This project it's about performing a lane detection using a combination of filters (Computer Vision) in order to detect the lanes in an arbitrary image. I know machine learning its more precise, but takes a lot of time in order to produce results, moreover, needs big datasets.
For a more detailed explanation of how the algorithm it's implemented you can visit Lane detection with Computer Vision in Python
- OpenCV
- Numpy
- SciPy
This work it's based on the paper[2], in the original paper they used a Sobel filter in order to obtain the straight lines in the images. What I use in this work is a Laplacian filter with an auxiliary step with Gaussian filter.
Algorithm Workflow
How it works the algorithm
Original Image
We start with an arbitrary input image.
Original Image
Grey Blurred Image
We standardize the size in order to make easy the next transformations, with this
image we transform it from RGB to Gray ([n,n,3] -> [n,n,1] space transformation).
Next we denoise the image with the Gaussian filter. To make easy the search of the
lanes we need to perform a Bird Eye transformation, see [2].
Gaussian Filtered Image
Bird's Eye perspective transformation
Laplace Filter
We apply a Laplacian filter to find the vertical lines.
Laplacian filter applied.
HSL Threshold We threshold the image in HSL space with the L channel (Luminance) to select the white/yellow regions (lane marks). The HSL transformation its performed from the original RGB image.
RGB Perspective transformation
HSL Thresholding with the L channel.
Sliding Window Searching
We combine the masks previously obtained to make the final mask, this final mask is
going to be analyzed in order to find the continuous lines in the image and draw our lane.
Sliding window searching
Drawed Lane
Once we found the lines, it's time to apply draw this figure in the original image,
to do this we need to perform the inverse Perspective transformation.
Final Result
This algorithm shows a well performance under good light conditions, but is awful with other images, this solution is worst than Machine Learning techniques, but need too much less resources, and it's easier to implement. I think it worth the lack of accuracy under certain scenarios.
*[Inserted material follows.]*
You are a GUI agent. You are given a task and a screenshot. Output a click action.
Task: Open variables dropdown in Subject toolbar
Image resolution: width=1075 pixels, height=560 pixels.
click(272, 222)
[1] H. Singh, Practical Machine Learning and Image Processing: For Facial Recognition, Object Detection, and Pattern Recognition Using Python. Berkeley, CA: Apress, 2019 [Online]. Disponible en: http://link.springer.com/10.1007/978-1-4842-4149-3. [Accedido: 23-ene-2021]
[2] K. Dinakaran, A. Stephen Sagayaraj, S. K. Kabilesh, T. Mani, A. Anandkumar, y G. Chandrasekaran, «Advanced lane detection technique for structural highway based on computer vision algorithm», Materials Today: Proceedings, p. S2214785320373302, oct. 2020, doi: 10.1016/j.matpr.2020.09.605.